Records from a data collection
********************
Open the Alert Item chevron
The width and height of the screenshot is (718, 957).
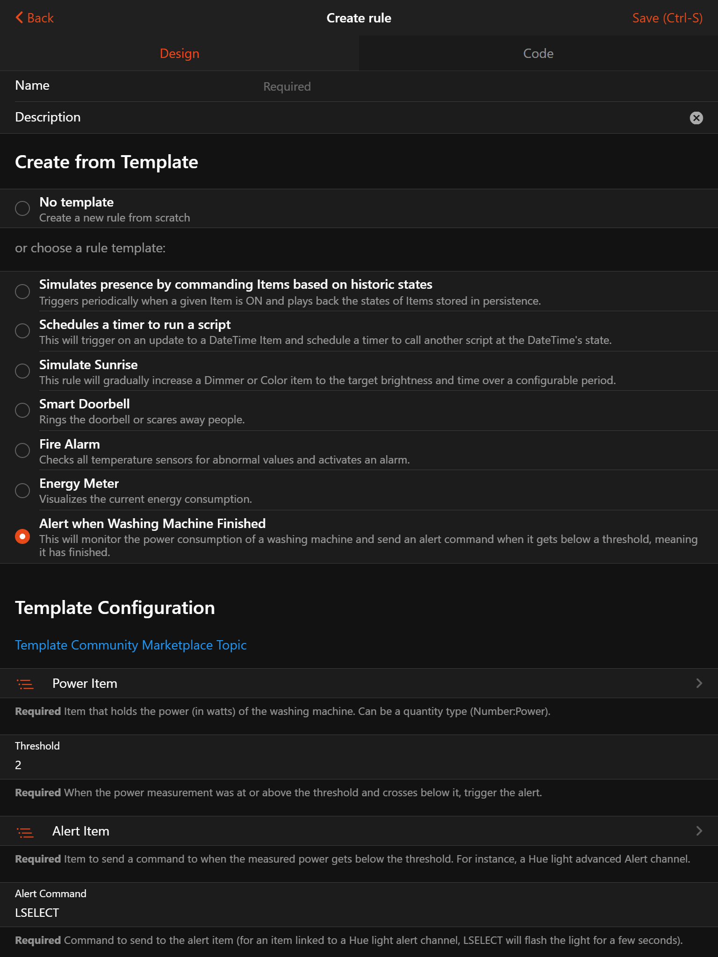pyautogui.click(x=699, y=831)
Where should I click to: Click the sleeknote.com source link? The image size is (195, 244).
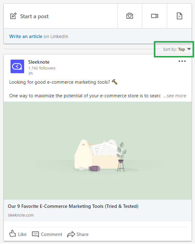21,215
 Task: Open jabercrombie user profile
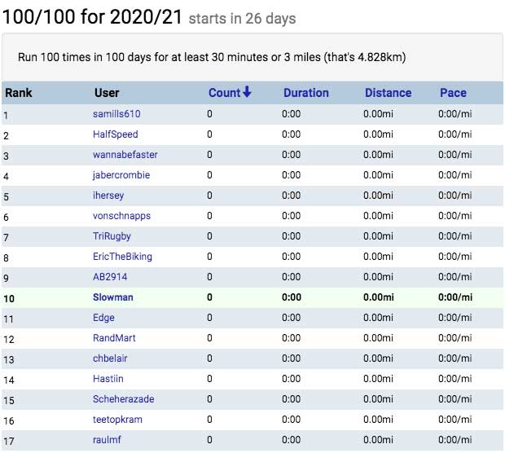121,175
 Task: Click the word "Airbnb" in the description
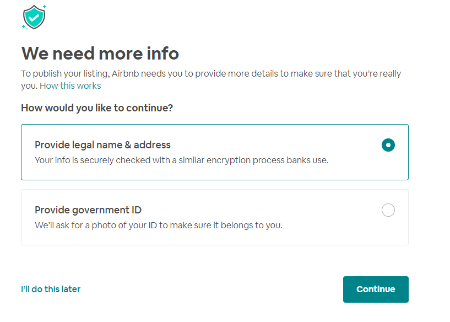click(x=125, y=73)
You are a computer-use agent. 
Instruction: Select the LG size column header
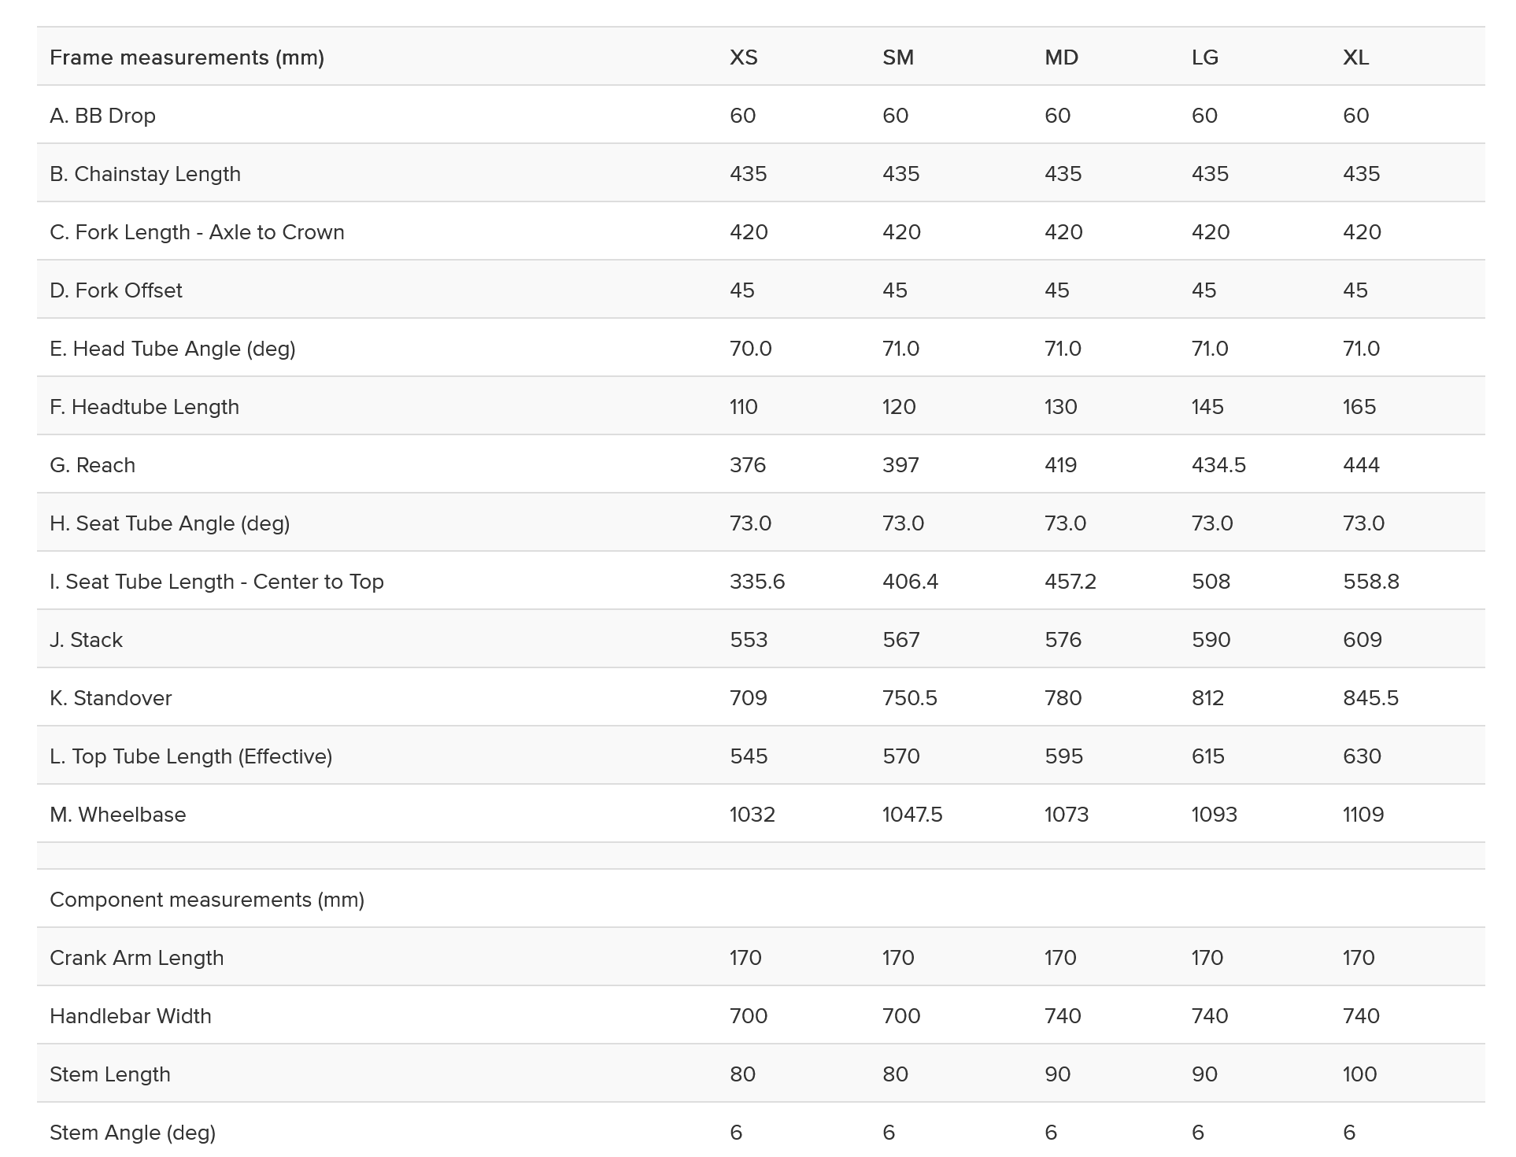click(x=1204, y=57)
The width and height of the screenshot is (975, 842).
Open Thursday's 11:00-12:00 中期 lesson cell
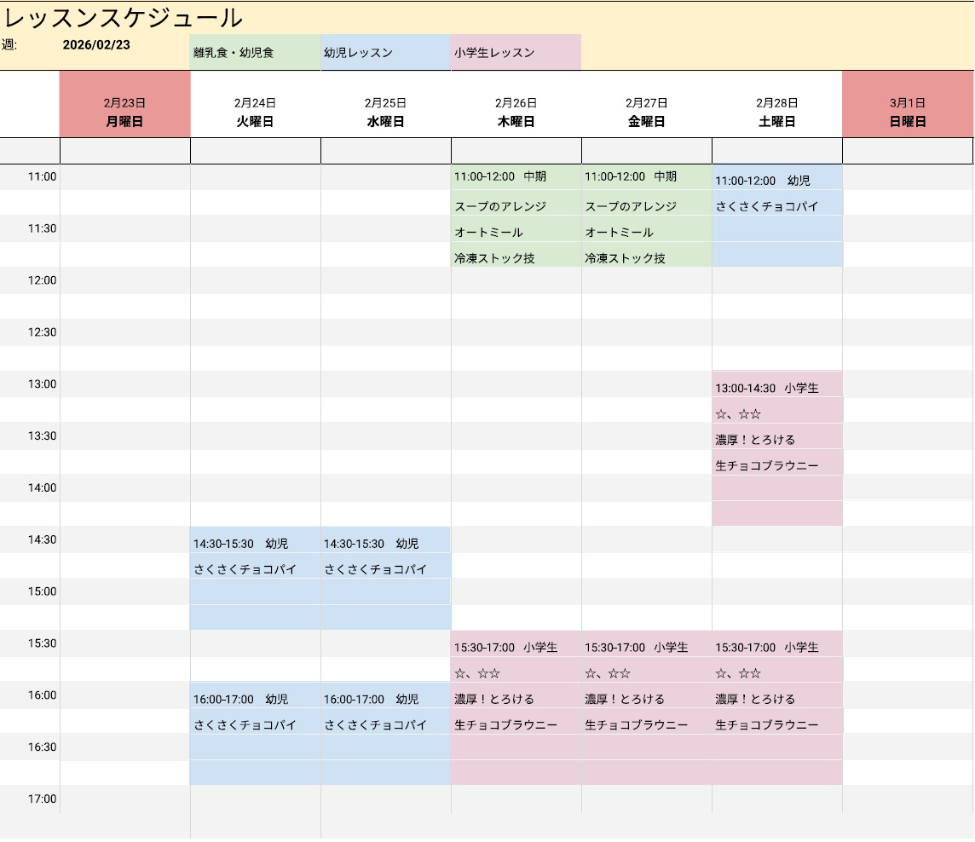[x=516, y=177]
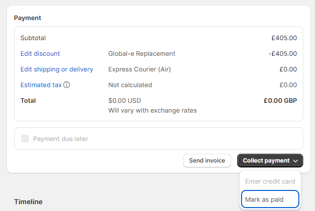Click the Collect payment button label
Viewport: 315px width, 211px height.
click(x=266, y=161)
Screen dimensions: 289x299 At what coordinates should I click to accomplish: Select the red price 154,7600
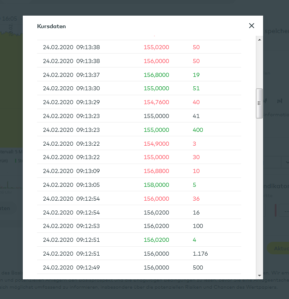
********************
> _Work to be completed_
Return exactly the lines above, from the one with "Where should I" up to and including the one with "You are a computer-use agent.", and include no pictures.

> _Answer box_
Where should I click to: Click the sleeknote.com source link? The image size is (195, 244).
21,215
 Task: Open jabercrombie user profile
121,175
 Task: Click the word "Airbnb" in the description
click(x=125, y=73)
You are a computer-use agent. 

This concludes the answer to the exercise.